=== Begin Enclosure ===

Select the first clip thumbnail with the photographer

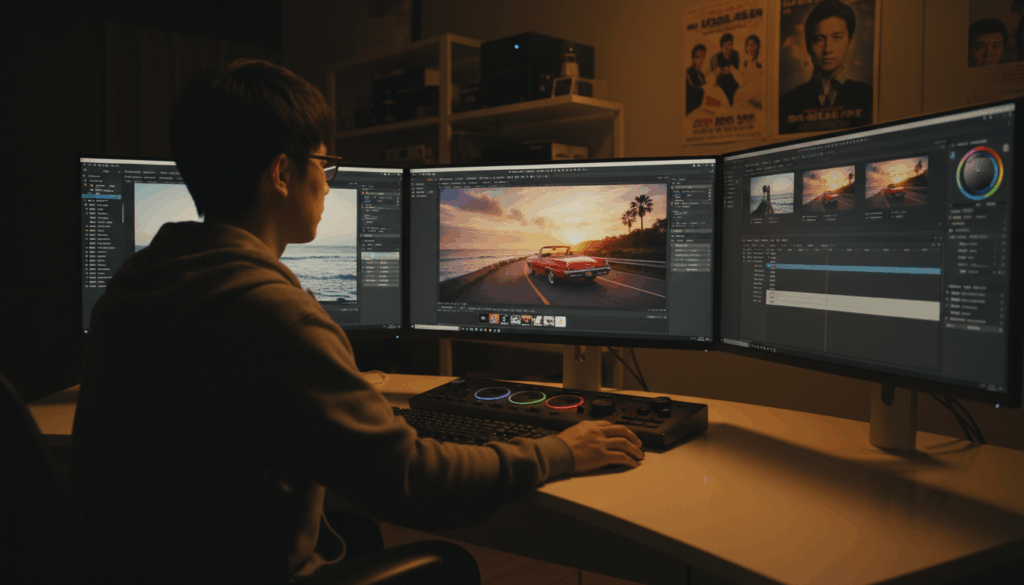click(x=772, y=193)
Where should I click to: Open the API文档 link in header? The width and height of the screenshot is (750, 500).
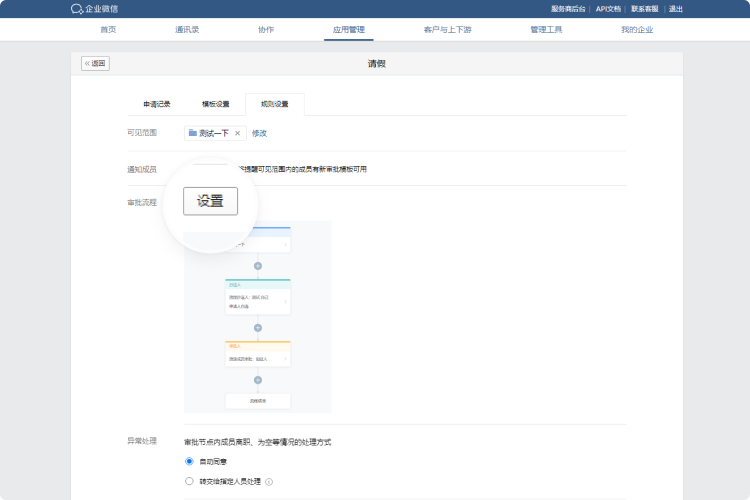click(x=608, y=9)
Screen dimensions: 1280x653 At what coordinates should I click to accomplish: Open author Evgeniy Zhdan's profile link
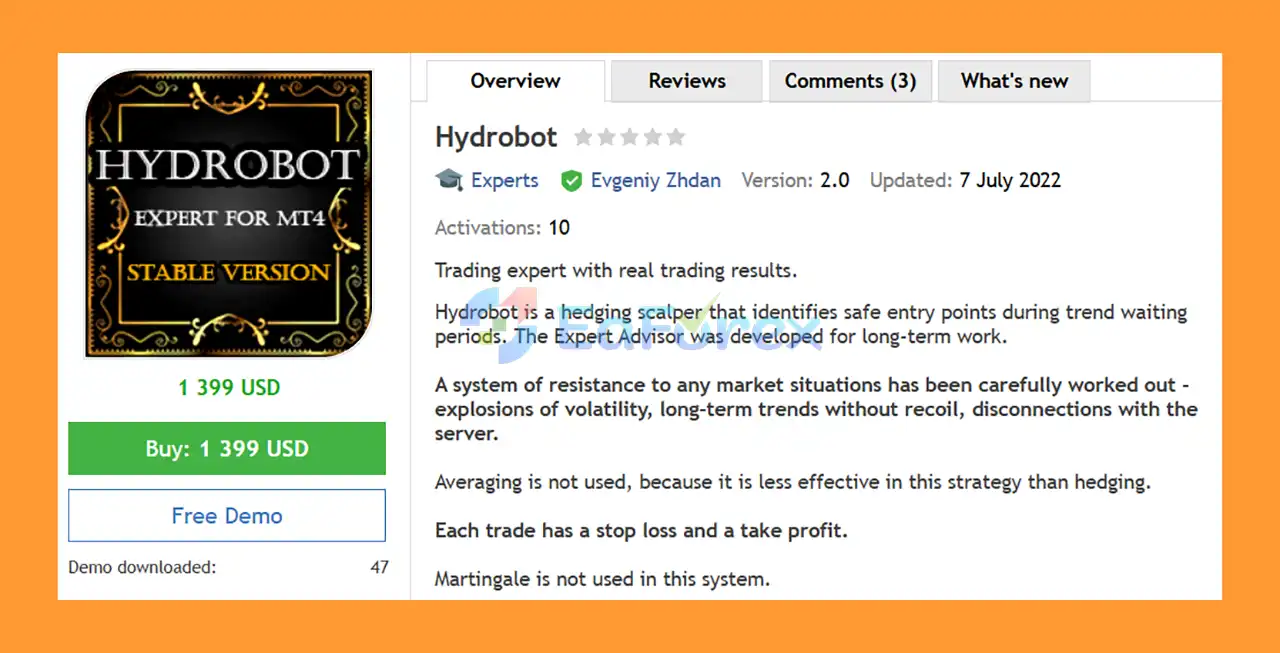(656, 181)
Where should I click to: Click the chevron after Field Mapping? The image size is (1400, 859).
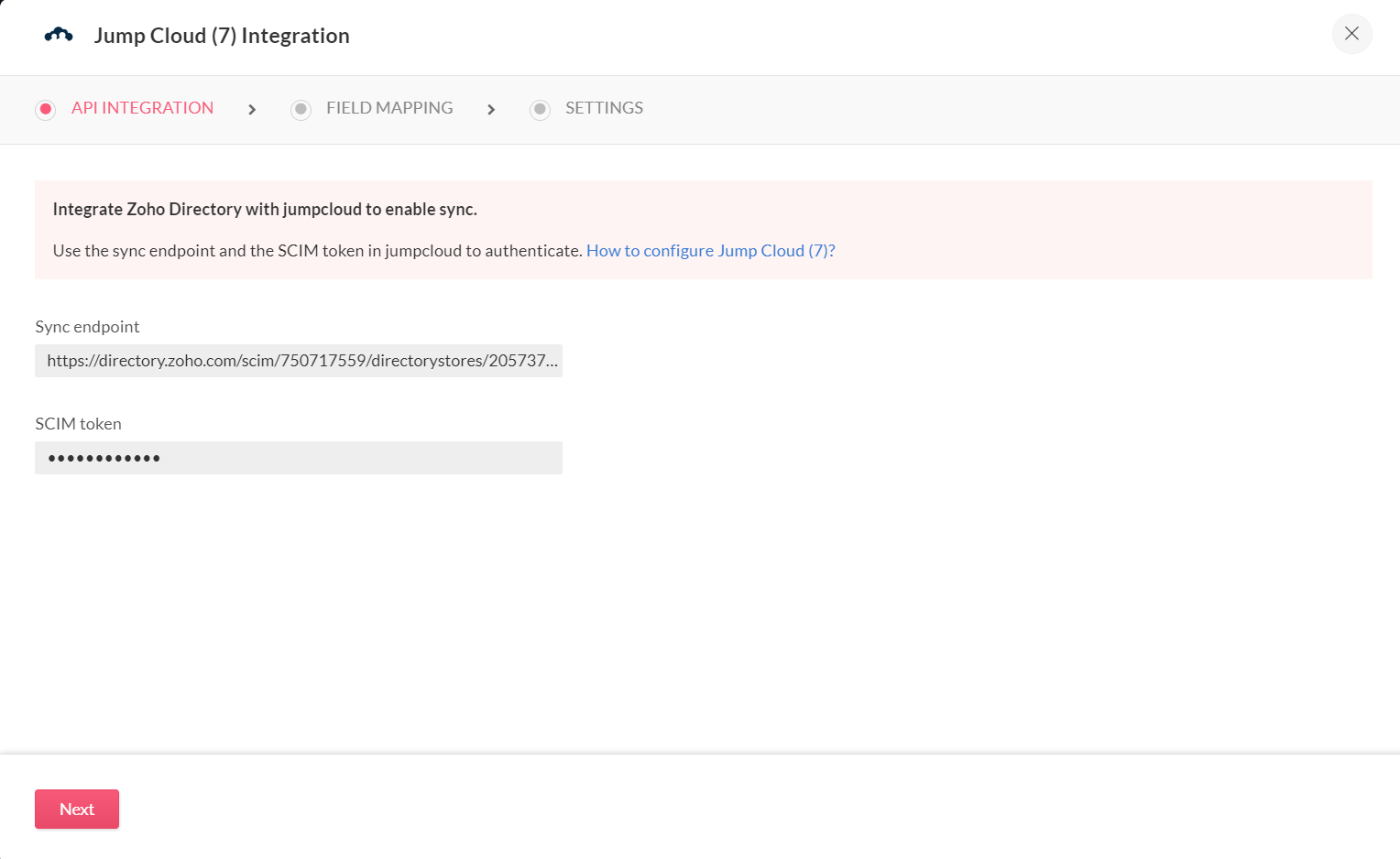click(x=491, y=110)

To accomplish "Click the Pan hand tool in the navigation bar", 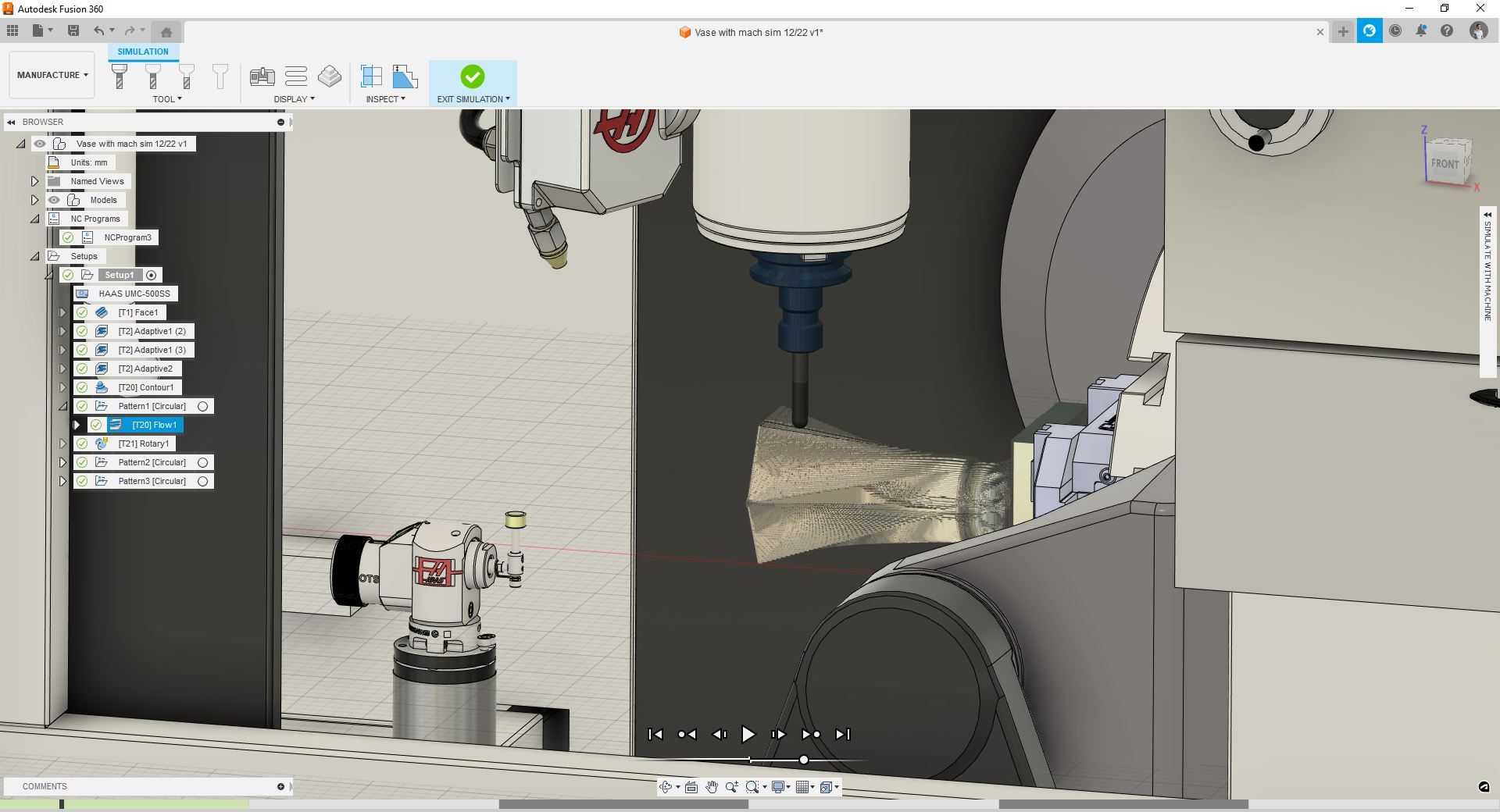I will pyautogui.click(x=711, y=787).
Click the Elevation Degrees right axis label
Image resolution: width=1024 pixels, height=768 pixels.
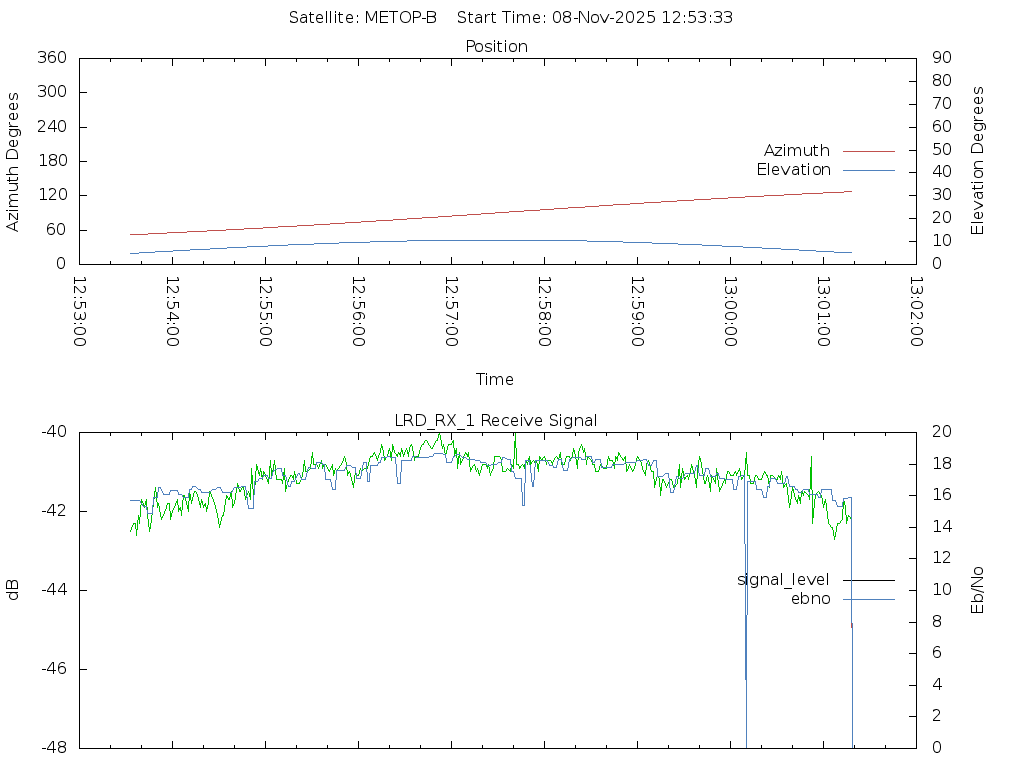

=== End Enclosure ===

Your instructions —
A word-for-word repeat of the lines from the line with "Click the Elevation Degrees right axis label" to the last line of the data, both ends included and pictures left out, is all that should appear.

Finished task —
Click the Elevation Degrees right axis label
Image resolution: width=1024 pixels, height=768 pixels.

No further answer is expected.